In [1]:
import pandas as pd

In [2]:
df = pd.read_table('Datasets/SMSSpamCollection.txt', header=None, sep='\t', names=['label', 'sms_messages'])
df.head()

Unnamed: 0,label,sms_messages
0,ham,"Go until jurong point, crazy.. Available only ..."
1,ham,Ok lar... Joking wif u oni...
2,spam,Free entry in 2 a wkly comp to win FA Cup fina...
3,ham,U dun say so early hor... U c already then say...
4,ham,"Nah I don't think he goes to usf, he lives aro..."


### Data Preprocessing

In [3]:
df['label'] = df['label'].map({'ham':0, 'spam':1})
print(df.shape)
df.head()

(5572, 2)


Unnamed: 0,label,sms_messages
0,0,"Go until jurong point, crazy.. Available only ..."
1,0,Ok lar... Joking wif u oni...
2,1,Free entry in 2 a wkly comp to win FA Cup fina...
3,0,U dun say so early hor... U c already then say...
4,0,"Nah I don't think he goes to usf, he lives aro..."


In [4]:
df['label'].value_counts()

0    4825
1     747
Name: label, dtype: int64

In [5]:
documents = ['Hello, how are you!',
             'Win money, win from home.',
             'Call me now.',
             'Hello, Call hello you tomorrow?']

lower_case_documents = []
for i in documents:
    lower_case_documents.append(i.lower())
print(lower_case_documents)    

['hello, how are you!', 'win money, win from home.', 'call me now.', 'hello, call hello you tomorrow?']


In [6]:
sans_punctuation_documents = []
import string

for i in lower_case_documents:
    sans_punctuation_documents.append(i.translate(str.maketrans('', '', string.punctuation)))

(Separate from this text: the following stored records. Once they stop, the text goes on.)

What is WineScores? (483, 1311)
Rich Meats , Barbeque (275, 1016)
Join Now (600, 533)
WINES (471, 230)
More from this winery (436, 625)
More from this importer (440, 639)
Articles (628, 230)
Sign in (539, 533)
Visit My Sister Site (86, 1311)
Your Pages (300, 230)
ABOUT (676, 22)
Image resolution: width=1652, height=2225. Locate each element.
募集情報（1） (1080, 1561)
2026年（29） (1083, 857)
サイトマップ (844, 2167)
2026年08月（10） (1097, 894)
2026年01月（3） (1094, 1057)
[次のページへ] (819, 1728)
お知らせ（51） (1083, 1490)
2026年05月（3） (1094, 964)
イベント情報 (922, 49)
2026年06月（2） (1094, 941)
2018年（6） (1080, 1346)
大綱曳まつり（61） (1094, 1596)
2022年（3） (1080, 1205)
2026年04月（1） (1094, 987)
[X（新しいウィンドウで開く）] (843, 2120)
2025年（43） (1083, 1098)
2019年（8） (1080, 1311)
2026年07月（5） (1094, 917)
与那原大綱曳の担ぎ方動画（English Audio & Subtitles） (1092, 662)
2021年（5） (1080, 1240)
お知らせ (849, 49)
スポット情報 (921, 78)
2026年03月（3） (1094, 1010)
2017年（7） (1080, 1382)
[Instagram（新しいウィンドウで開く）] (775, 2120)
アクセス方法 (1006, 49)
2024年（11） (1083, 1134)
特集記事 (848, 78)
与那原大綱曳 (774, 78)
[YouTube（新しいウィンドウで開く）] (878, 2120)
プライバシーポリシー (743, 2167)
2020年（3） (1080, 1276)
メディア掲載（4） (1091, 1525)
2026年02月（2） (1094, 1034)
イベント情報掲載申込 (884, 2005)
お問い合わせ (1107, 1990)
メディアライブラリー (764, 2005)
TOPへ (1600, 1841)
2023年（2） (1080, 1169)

print(sans_punctuation_documents)

['hello how are you', 'win money win from home', 'call me now', 'hello call hello you tomorrow']


In [7]:
preprocessed_documents = []
for i in sans_punctuation_documents:
    preprocessed_documents.append(i.split(' '))
print(preprocessed_documents)    

[['hello', 'how', 'are', 'you'], ['win', 'money', 'win', 'from', 'home'], ['call', 'me', 'now'], ['hello', 'call', 'hello', 'you', 'tomorrow']]


In [8]:
documents = ['Hello, how are you!',
             'Win money, win from home.',
             'Call me now.',
             'Hello, Call hello you tomorrow?']

lower_case_documents = []
for i in documents:
    lower_case_documents.append(i.lower())
    
print(lower_case_documents)    

['hello, how are you!', 'win money, win from home.', 'call me now.', 'hello, call hello you tomorrow?']


In [9]:
sans_punctuation_documents = []

def string_punctuation(s):
    return ''.join(c for c in s if c not in string.punctuation)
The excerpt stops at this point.